Economist.com (March 28) published a surprisingly neutral article on the upcoming canonisation of Carlo Acutis who died of leukaemia in 2006 at the age of 15. Main points.

- Antonia Salzano, Carlo's wealthy mother, was a driving force behind the beatification in 2020 and the upcoming canonisation.

- She hired journalists to write books about him, and designers and artists to create paintings, posters, and prayer cards with his image.

- Another key figure in promoting Carlo's cult was Monsignor Anthony Figueiredo, a priest in his late 60s.

- Figueiredo moved to Assisi in 2020 after driving drunk and hitting a pregnant lawyer's car (who escaped without serious injury).

- He traveled to several countries with Carlo's relics and wrote the book "Blessed Carlo Acutis: 5 Steps to Being a Saint".

- Monsignor Figueiredo described Carlo in a strangely inarticulate way: "He cuts across boundaries, across faiths, because he is – what is the word I want? Not defenseless… There's nothing about him that would cause a problem."

- Figueiredo, who was ordained by Archbishop Theodore McCarrick, worked as McCarrick's secretary for several months in the 1990s. He remained loyal to McCarrick after he was transferred to work in the Roman Curia: "I was McCarrick's man in Rome," he said.

- Around 2008, Figueiredo was assigned to translate and deliver a letter to the Vatican Secretary of State in which McCarrick wrote that - while he had sometimes shared a bed with seminarians - any rumours of abuse were untrue.

- No school friend of Carlo's remembered Acutis as having been publicly devout.

- Carlo's best friend, Federico Oldani, said he hadn’t known him "to behave like a very pious boy" and that he hadn't even known Carlo was religious.
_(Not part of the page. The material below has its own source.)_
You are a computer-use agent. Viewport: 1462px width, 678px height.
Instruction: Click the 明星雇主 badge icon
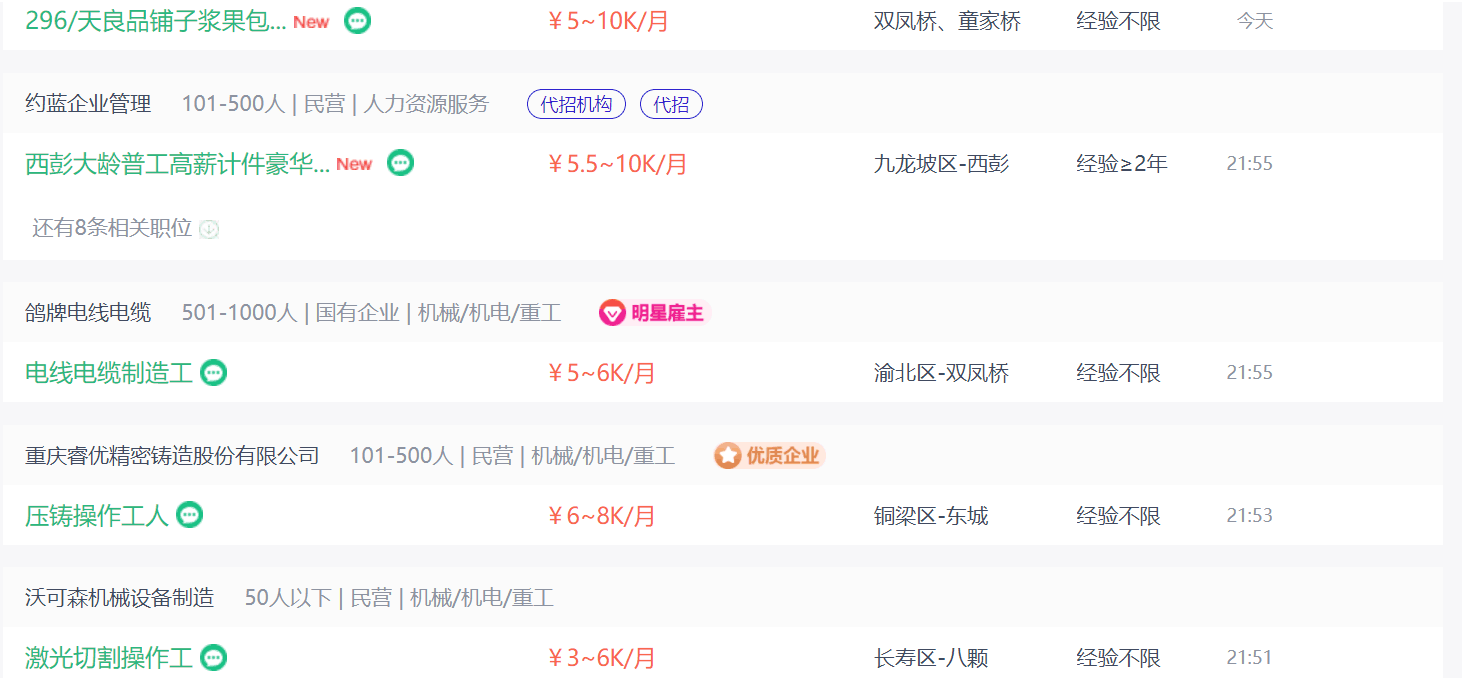[x=612, y=313]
- Oldani and Acutis shared a passion for fast cars.

- Carlo was known for his love of comedy. Every week there was an Italian stand-up show on television, which was his viewing schedule. He liked best the kind of comedy found on "The Simpsons": self-referential, absurd, full of subtle shifts in tone and register. He would burn DVDs of his favorite episodes for his friends.
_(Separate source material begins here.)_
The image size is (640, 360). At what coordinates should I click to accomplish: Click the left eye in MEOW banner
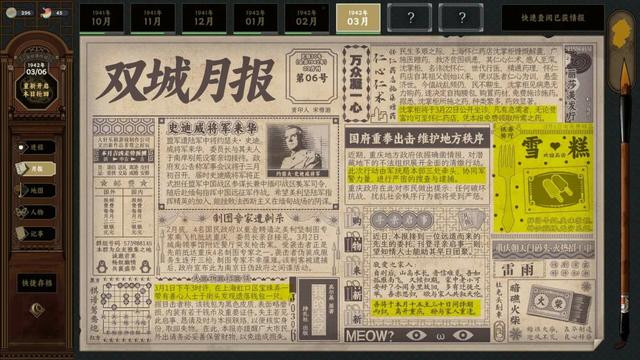(x=416, y=336)
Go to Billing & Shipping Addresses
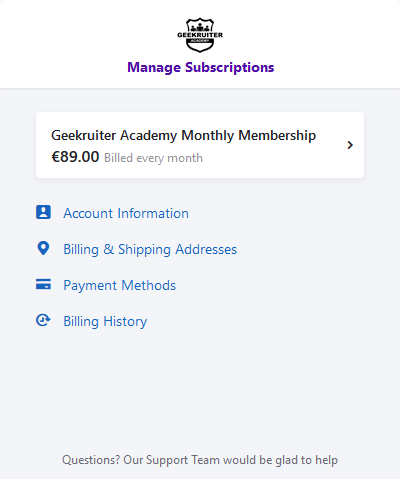Image resolution: width=400 pixels, height=479 pixels. click(150, 250)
- Oldani remembers one day at school when everyone was engaged in laddish talk, and Carlo suddenly blurted out that he thought it was wrong to have sex before marriage. The group began to tease him. Carlo became so anxious that the topic was dropped.

- Carlo never talked to Oldani about Christ. Oldani knew that Carlo's parents were religious and that Carlo was culturally Christian, but he had no idea that Carlo was a fervent believer.

- Another of Carlo's friends, Michele del Vecchio, said he and Carlo would cut together funny videos of his pets.

- In middle school, the boys would rent the raunchy comedies of the early '90s and bring them back to Carlo's to watch. Oldani and del Vecchio remembered watching Eurotrip, a comedy that begins with Matt Damon singing about his affair with the hero’s girlfriend (quotation: I can’t believe he’s so trusting/While I’m right behind her thrusting). The episodic plot later involves the hero accidentally becoming pope. Carlo didn’t seem to care.

- The hagiographies say that faith was the center of Carlo's life. His parents may have seen it. But at his Catholic school, his reticence on the subject was so complete that when Carlo told Oldani he was making a website cataloging miracles, Oldani saw it more as an expression of his friend's passion for computer programming than anything else.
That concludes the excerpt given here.